▸ **ACTIVITY**
Continue the comment thread below on the Gecko 1.9 release notes, starting right after its last line.

▸ **EXCERPT**

______________________________

    * Added a new preference, "Warn me when web sites try to redirect or reload the page", which notifies the user when the page specifies HTTP-EQUIV=refresh.
    * Windows 95, Windows NT 4, Windows 98, and Windows ME are not supported for Gecko 1.9.
    * OS X 10.2 is no longer supported, and OS X 10.3.9 or better is required.
    * The non-standard JavaScript Script object is no longer supported.
    * Moving DOM nodes between documents now requires a call to importNode or adoptNode as per the DOM specification.


    It's kind of sketchy that they're not supporting older Windows or OS X versions, but I don't think that's a huge deal. I wish they'd reintroduced MNG instead of APNG (purely a personal preference; APNG is probably actually a better way of doing it), and any fixes to JavaScript are nice to have.

    --
    "You can either have software quality or you can have pointer arithmetic, but you cannot have both at the same time."
    1. Re:Release notes and comments by mhall119 · · Score: 5, Informative

      It doesn't support older Windows because it uses Cairo for faster rendering, which I've read doesn't support older Windows versions. I'm not sure if it's the same reason older versions of OS X are not supported.

______________________________

▸ **RECORDS SUPPLIED**

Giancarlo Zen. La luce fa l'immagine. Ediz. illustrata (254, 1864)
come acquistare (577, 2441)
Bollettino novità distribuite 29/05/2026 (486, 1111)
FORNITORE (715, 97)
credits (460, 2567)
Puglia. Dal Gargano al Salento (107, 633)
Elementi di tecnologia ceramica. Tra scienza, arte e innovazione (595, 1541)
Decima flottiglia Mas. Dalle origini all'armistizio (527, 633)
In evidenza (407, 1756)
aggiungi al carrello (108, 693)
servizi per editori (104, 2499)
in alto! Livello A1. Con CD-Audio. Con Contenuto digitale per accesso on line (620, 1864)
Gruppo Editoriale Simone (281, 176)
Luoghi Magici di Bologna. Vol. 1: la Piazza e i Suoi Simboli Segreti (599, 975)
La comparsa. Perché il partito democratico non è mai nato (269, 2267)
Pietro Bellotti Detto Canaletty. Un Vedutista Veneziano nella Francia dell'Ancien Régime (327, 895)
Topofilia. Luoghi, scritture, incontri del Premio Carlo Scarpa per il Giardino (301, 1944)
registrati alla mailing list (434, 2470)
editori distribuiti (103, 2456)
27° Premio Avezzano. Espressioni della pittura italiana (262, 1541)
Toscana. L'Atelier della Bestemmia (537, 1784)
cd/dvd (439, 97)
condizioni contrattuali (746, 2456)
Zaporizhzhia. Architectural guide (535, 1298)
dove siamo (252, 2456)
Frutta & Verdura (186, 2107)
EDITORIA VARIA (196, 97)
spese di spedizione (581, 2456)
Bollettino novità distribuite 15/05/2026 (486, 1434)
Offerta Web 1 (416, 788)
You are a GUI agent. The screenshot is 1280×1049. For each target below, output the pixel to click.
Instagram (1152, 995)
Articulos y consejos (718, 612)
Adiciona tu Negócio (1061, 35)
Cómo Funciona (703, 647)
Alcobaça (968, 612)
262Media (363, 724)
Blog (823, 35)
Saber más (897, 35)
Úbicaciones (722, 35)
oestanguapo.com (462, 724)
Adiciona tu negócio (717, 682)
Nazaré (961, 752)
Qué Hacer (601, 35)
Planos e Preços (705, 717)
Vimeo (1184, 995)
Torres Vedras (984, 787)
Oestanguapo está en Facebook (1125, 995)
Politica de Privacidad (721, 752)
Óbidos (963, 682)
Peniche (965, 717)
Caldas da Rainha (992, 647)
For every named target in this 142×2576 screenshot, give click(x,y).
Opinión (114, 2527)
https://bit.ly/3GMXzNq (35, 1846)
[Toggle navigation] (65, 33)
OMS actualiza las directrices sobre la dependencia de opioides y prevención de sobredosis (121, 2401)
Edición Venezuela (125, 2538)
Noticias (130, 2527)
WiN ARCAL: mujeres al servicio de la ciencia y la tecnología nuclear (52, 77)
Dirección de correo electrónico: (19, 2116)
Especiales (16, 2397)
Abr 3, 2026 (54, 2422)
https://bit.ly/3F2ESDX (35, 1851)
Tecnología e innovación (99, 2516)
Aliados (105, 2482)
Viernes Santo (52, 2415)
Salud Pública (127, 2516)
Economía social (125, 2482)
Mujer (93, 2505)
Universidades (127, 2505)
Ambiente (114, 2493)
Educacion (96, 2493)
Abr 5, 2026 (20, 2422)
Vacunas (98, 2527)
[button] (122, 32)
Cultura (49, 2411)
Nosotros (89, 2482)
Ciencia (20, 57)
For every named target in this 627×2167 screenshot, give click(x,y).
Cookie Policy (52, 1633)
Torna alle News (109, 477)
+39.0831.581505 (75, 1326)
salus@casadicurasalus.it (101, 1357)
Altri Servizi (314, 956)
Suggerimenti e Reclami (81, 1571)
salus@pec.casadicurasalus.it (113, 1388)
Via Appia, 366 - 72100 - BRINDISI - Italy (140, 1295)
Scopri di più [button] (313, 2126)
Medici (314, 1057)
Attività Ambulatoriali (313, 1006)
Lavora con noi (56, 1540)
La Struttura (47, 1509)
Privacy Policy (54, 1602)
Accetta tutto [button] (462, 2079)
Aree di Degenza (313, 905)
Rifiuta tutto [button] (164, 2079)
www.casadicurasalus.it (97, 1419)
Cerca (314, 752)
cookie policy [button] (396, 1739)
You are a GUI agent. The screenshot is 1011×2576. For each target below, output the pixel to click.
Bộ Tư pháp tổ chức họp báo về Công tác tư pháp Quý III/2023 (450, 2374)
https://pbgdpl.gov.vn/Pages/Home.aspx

______________________________

▸ **EXERCISE ANSWER**
      --
      http://www.mhall119.com
    2. Re:Release notes and comments by bunratty · · Score: 4, Interesting

      Just to make my vague, general statements concrete, I picked three sites at random, each of which uses a different plugin:
      The official US time clock (Java)
      weatcher.com interactive map (Flash)
      Panda Pang (Shockwave for Director)

      With these three pages open Firefox 2.0.0.3 on Windows XP has a VM Size of 175 MB. Huge memory problem in Firefox? No, Opera 9.10 on Windows XP has a VM Size of 171 MB. After closing the tabs in Firefox, VM Size goes down to 46 MB. Doing the same in Opera, VM Size goes down to 59 MB. If anything, it looks like Opera may have a problem releasing unused memory. Keep in mind for a fair comparison that you must open only those sites after starting the browser, otherwise, you could see the built-up memory usage form hours or days of use in a browser that you've been visiting other pages in.

      If you can come up with a series of steps that causes high memory usage in Firefox, and not high memory usage in other browsers, maybe you're on to something.

      --
      What a fool believes, he sees, no wise man has the power to reason away.
  2. Not a gecko release by El_Muerte_TDS · · Score: 5, Informative

    It's an alpha release of Firefox 3, it uses the Gecko 1.9 engine.

  3. ACID 2 Compliance by nahdude812 · · Score: 5, Informative

    Yes, it does completely pass the Acid 2 CSS compliance test.

  4. Re:That felt weird by Seumas · · Score: 5, Funny

    Just to be ironic I do not think that word means what you think that it means.
  5. Why should it? by Anonymous Coward · · Score: 5, Funny

    I consider it a feature if a browser prevents people from visiting MySpace.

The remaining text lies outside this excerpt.